After soaring to a 15-5 start and pulling off a series of thrilling comeback road victories, the Jazz reached 27-13 following three consecutive wins — the last of which was a 22-point home blowout of Cleveland on Jan. 14. Jerry Sloan’s team held a share of the Northwest Division lead with playoff-bound Oklahoma City, as well as the fourth-best winning percentage in the Western Conference and sixth overall in the league. Utah was statistically better than Chicago, Orlando, New Orleans and Memphis — teams that would qualify for the playoffs if the season ended Friday — and nearly as good on paper as Kevin Durant’s Thunder. And while the Jazz clearly had problems, the issues appeared be fixable, not disasters waiting to explode.
"We had a lot of things that we weren’t doing right and we were still wining games," Utah forward Paul Millsap said. "So, the sky was the limit for us at that time."

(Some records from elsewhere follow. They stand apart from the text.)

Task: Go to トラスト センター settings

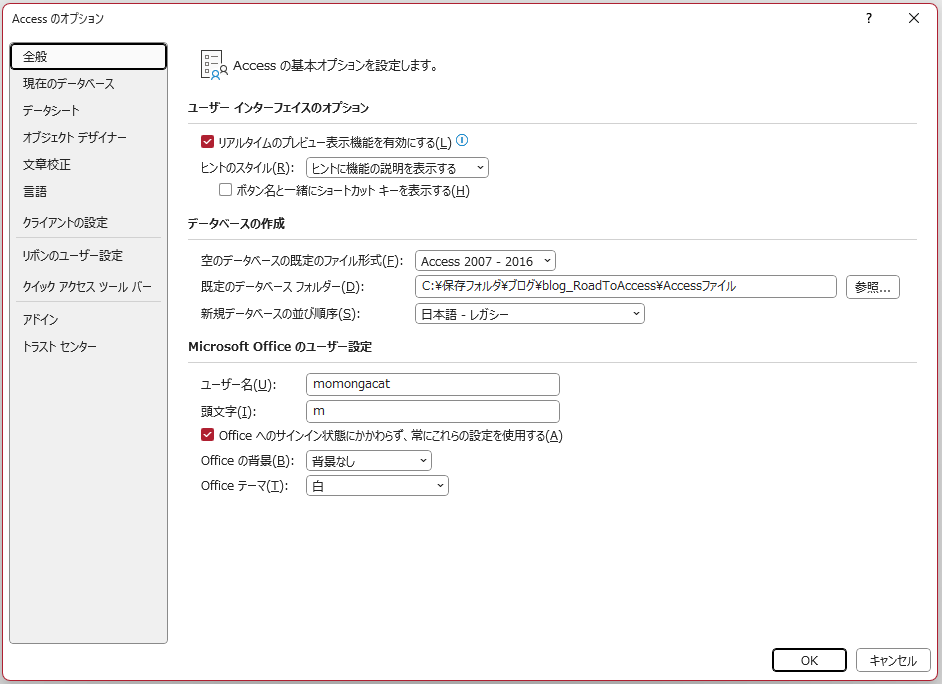Action: (60, 347)
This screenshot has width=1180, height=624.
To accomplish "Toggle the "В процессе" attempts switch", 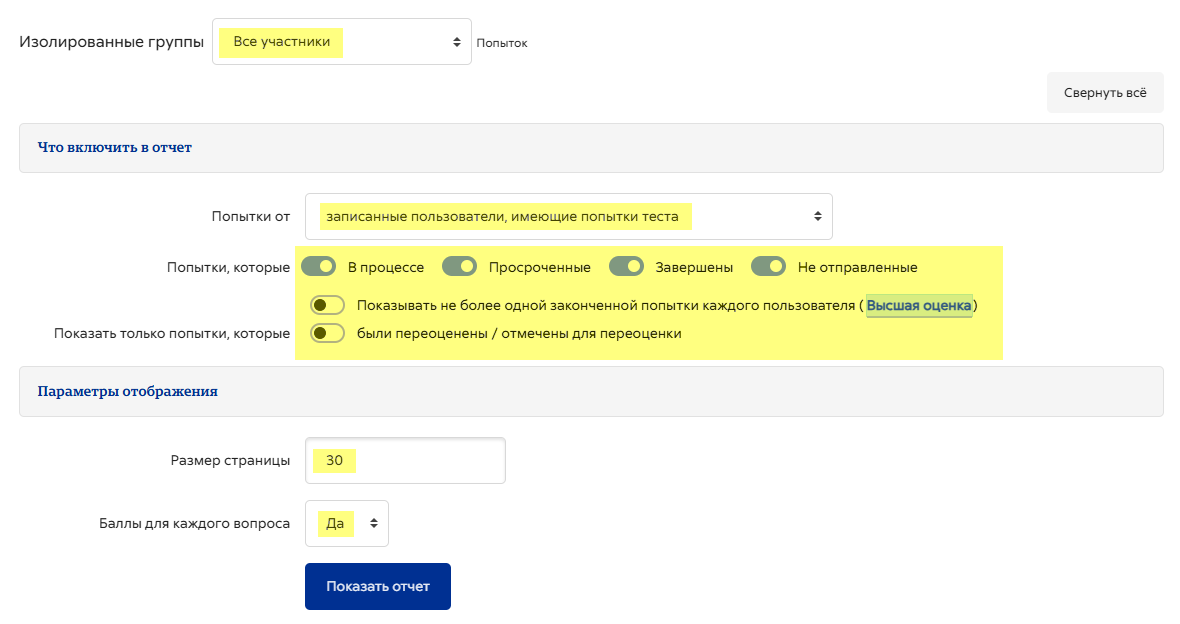I will pyautogui.click(x=318, y=266).
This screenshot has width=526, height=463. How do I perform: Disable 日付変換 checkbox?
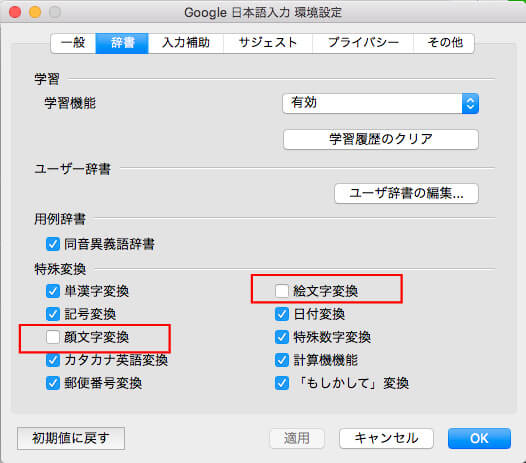pos(281,314)
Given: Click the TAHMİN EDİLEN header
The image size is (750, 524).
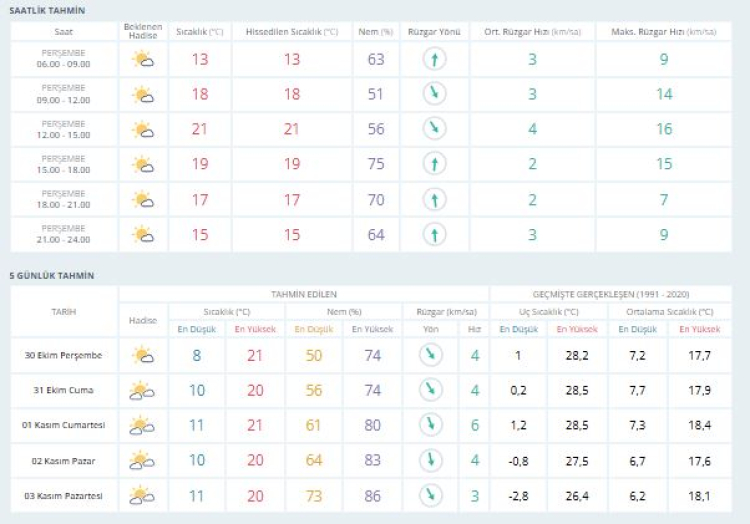Looking at the screenshot, I should coord(304,294).
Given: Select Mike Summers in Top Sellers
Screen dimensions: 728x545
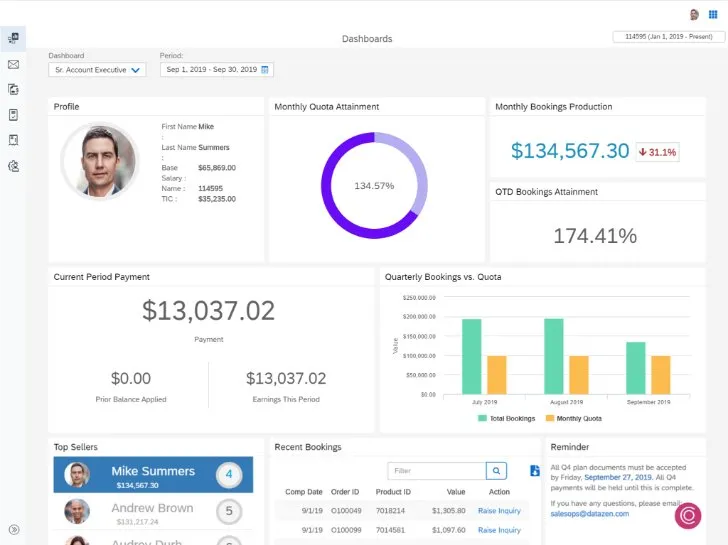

Then everything went black. An 0-4 East Coast road trip from Jan. 17-22 started the downward spiral. Coaches Sloan and Phil Johnson resigned Feb. 10. All-Star guard Deron Williams was shipped to New Jersey on Feb. 23. And Utah quickly fell apart as three of the premier pieces in an organization long associated with stability and consistency suddenly changed their lives. The Jazz collected just three wins in 14 games from Feb. 9 to March 12, soon falling from a contender to a team on the brink.
Now, the franchise is rebuilding on a scale not seen since Hall of Famers John Stockton and Karl Malone left Salt Lake City. The playoffs are a near-impossibility. And two spots in a record book devoted to infamy are one game away from becoming a certainty.
"We definitely believed that we had a chance to win the West. … There was never a doubt in my mind that was our goal," Jazz guard Earl Watson said. "Where that kind of changed? The season’s almost like a collage of images, and so much goes together that you kind of figure that out after the season."
On Jan. 14 the Jazz …
» Were tied with Oklahoma City for the Northwest Division lead
» Led Denver by four games and Portland by six
» Had won 27 of 40 games
On April 1 the Jazz …
» Trail Oklahoma City by 141/2 games
» Trail Denver by five and Portland by six
» Have lost 26 of 35 games
Sunday at Sacramento
Tuesday at Lakers*
April 9 at San Antonio*
April 11 at New Orleans*
April 13 Denver*
*Would qualify for playoffs if season ended Friday
Lakers vs. JazzAt EnergySolutions Arena
Tipoff » 8:30 p.m.
TV » ROOT, ESPN
Radio » 1320 AM, 1600 AM, 98.7 FM
Records » Lakers 53-20; Jazz 36-39
Last meeting » Lakers, 120-91 (Jan. 25)
About the Lakers » Los Angeles had won seven consecutive contests and 15 of 16 entering a home game Thursday against Dallas.
About the Jazz » Utah has lost six consecutive games and is 2-8 in its last 10. … Starting point guard Devin Harris has missed four straight contests due to a strained right hamstring.